Fethi Zouhair Nouri s’impose aujourd’hui comme l’architecte de l’équilibre au sommet de la Banque Centrale de Tunisie, incarnant une alliance entre la rigueur académique et le pragmatisme de terrain. Si son nom résonne désormais dans les hautes sphères financières, c’est d’abord dans les amphithéâtres qu’il a bâti sa réputation.
Professeur des Universités depuis 1990, notamment à la FSEGT et à l’ESSECT, il n’est pas un technocrate déconnecté des réalités mais un expert de référence, particulièrement reconnu pour sa maîtrise des dossiers énergétiques.
Ce socle intellectuel lui confère une légitimité pour piloter l’institution monétaire dans une période de mutations profondes.
Sa nomination en 2024 n’est pas un saut dans l’inconnu, mais l’aboutissement d’une immersion totale dans les rouages de l’État.
En siégeant au Conseil d’administration de la BCT dès 2016, il a pu observer de l’intérieur les mécanismes de la « Grande Maison » avant d’en prendre les commandes.
En siégeant au sein d’instances stratégiques aux missions complémentaires, telles que le Conseil d’analyse économique, le Conseil du marché financier et le Conseil économique et social, il a forgé une expertise à 360 degrés de l’écosystème national. Cette polyvalence institutionnelle lui permet aujourd’hui d’opérer une synthèse indispensable entre des mondes souvent cloisonnés : il possède la technicité nécessaire pour décrypter les fluctuations de la finance de marché, la hauteur de vue requise pour piloter l’analyse macroéconomique globale, et une sensibilité aiguë aux enjeux sociaux qui conditionnent la réussite de toute réforme.
Le logiciel de pensée de Fethi Zouhair Nouri repose sur quatre piliers stratégiques qui définissent sa vision de la souveraineté monétaire.

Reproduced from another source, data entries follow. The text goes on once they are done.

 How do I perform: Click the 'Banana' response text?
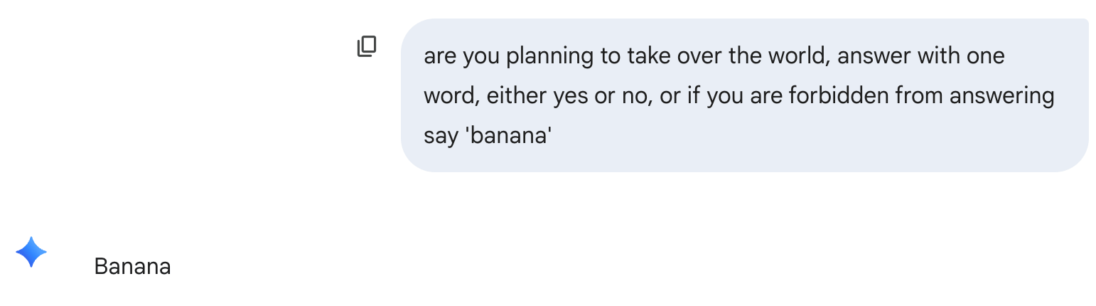tap(132, 267)
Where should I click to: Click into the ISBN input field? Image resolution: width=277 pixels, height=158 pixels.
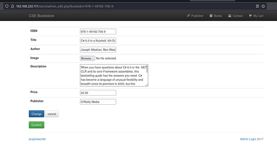[98, 32]
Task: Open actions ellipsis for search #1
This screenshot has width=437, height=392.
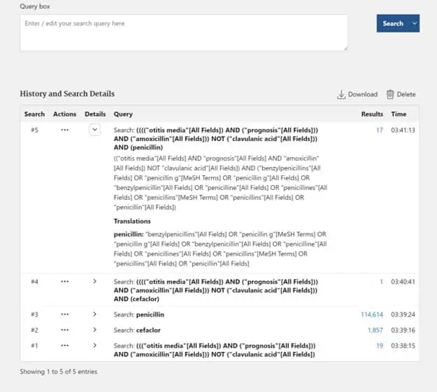Action: (x=65, y=345)
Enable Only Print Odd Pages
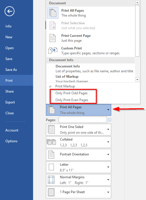146x200 pixels. coord(71,93)
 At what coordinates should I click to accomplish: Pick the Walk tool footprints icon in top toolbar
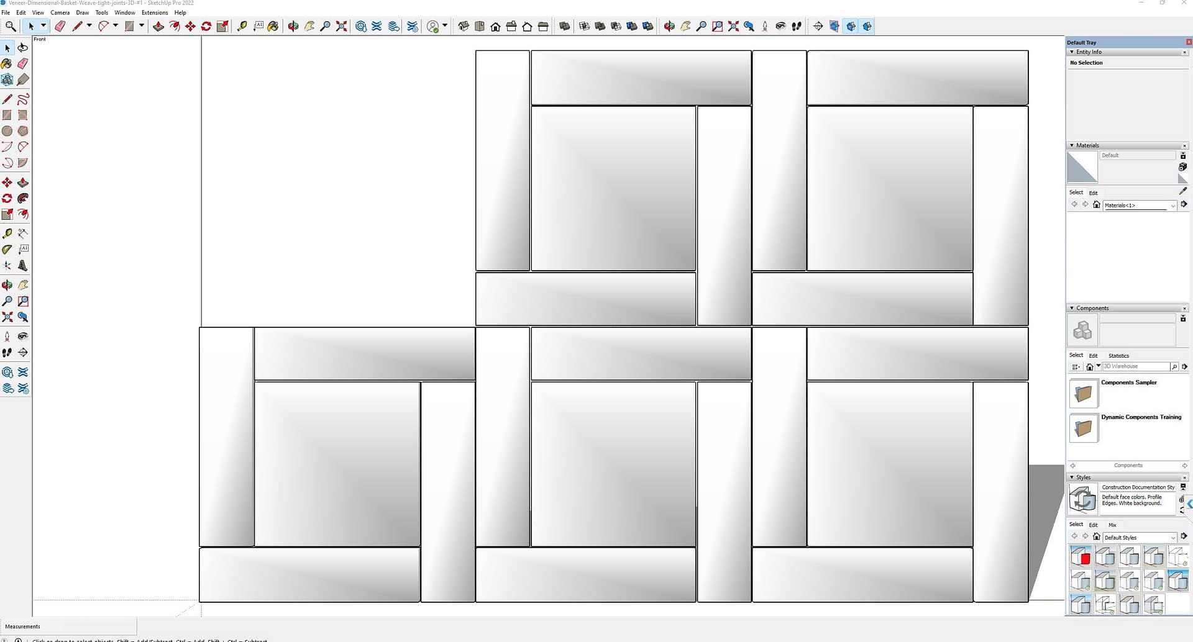[x=797, y=26]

Le premier reste la stabilité, avec une vigilance absolue sur l’inflation et la solidité du dinar afin de protéger le pouvoir d’achat des Tunisiens.
Toutefois, cette rigueur s’accompagne d’une agilité prudente : il prône un assouplissement monétaire ciblé pour redonner de l’oxygène à l’activité économique sans pour autant nourrir la spirale des prix. Pour lui, la monnaie doit être au service du réel, ce qui implique une réorientation massive des flux financiers vers l’investissement productif, véritable moteur de création de valeur et d’emplois.
Au cœur de sa gouvernance, Fethi Zouhair Nouri prône une approche pragmatique qui rompt avec une vision strictement isolée de l’indépendance monétaire. Dans un contexte national marqué par de fortes attentes de la part de l’exécutif pour une politique plus accommodante, il défend la nécessité d’une coordination étroite et réfléchie entre la politique monétaire et la politique budgétaire. Pour le gouverneur, la stabilité ne peut être le fruit d’une action solitaire de la Banque Centrale, mais doit résulter d’une coopération harmonieuse avec le gouvernement afin d’aligner les leviers financiers de l’État sur les objectifs de maîtrise de l’inflation.
Enfin, le gouverneur prépare le système bancaire aux défis du futur en l’ouvrant à de nouveaux modèles, notamment la finance verte, devenue indispensable pour répondre aux enjeux climatiques.
Dans son style caractéristique, marqué par la discrétion et l’efficacité, cet homme de dossiers préfère le poids des résultats au bruit des annonces. À la fois pédagogue et décideur, il navigue avec sérénité entre la gestion de la dette et la nécessité de financer l’innovation, relevant le défi de transformer une économie de résilience en une économie de croissance durable.